Iridocytes mediate photonic cooperation between giant clams (Tridacninae) and their photosynthetic symbionts.

by Susann Rossbach, Ram Chandra Subedi, Tien Khee Ng, Boon S. Ooi, Carlos M. Duarte
Research article Year: 2020 DOI:


Rossbach, S., Subedi, R. C., Ng, T. K., Ooi, B. S., & Duarte, C. M. (2020). Iridocytes mediate photonic cooperation between giant clams (Tridacninae) and their photosynthetic symbionts.

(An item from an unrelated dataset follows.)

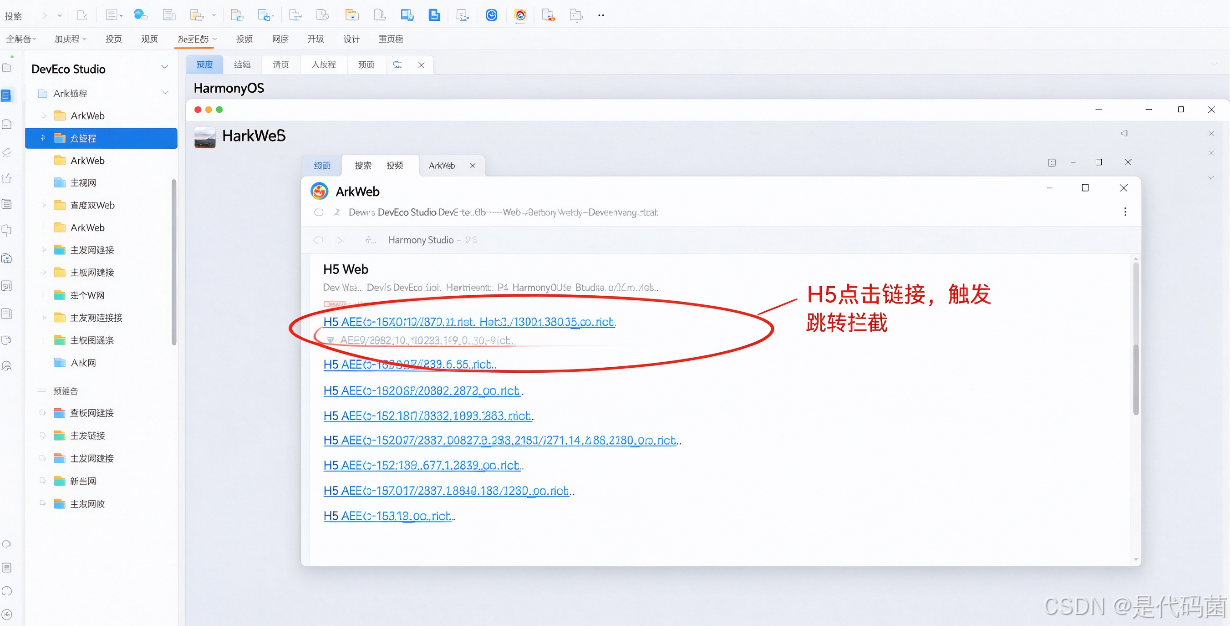Select the highlighted blue folder row in tree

Iridocytes, containing multiple stacks of proteinaceous platelets and crystalized guanine, alternating with thin cytoplasm sheets, are specialized cells that act as multilayer nano-reflectors. Convergence evolution led to their arising across a broad range of organisms, including giant clams of the Tridacninae subfamily – the only sessile and photosymbiotic organism, among animals known to possess iridocytes. Through the interference of light with their nanoscale architecture, iridocytes generate “structural colors,” which are reported to serve different purposes, from intra-species communication to camouflage. In giant clams, iridocytes were previously reported to promote a lateral- and forward scattering of photosynthetically productive radiation (PAR) into the clam tissue, as well as the back reflection of non-productive wavelengths. Hence, they are assumed to promote an increased efficiency in the use of available solar energy, while simultaneously preventing photodamage of the algal symbionts. We report the use of guanine crystals within Tridacna maxima giant clam iridocytes as a basis for photonic cooperation between the bivalve host and their photosynthetic symbionts. Our results suggest that, in addition to the previously described scattering processes, iridocytes absorb potentially damaging UV radiation (UVR) and, through successive emission, emit light at longer wavelengths, which is then absorbed by the photosynthetic pigments of the algal symbionts. Consequently, both, host and algal symbionts are sheltered from (potentially) damaging UVR, while the available solar energy within the PAR spectrum increases, thereby potentially enhancing photosynthetic and calcification rates in this large bivalve. Further, our results suggest that this photonic cooperation could be responsible for the broad repertoire of colors that characterizes the highly diverse mantle patterns found in T. maxima.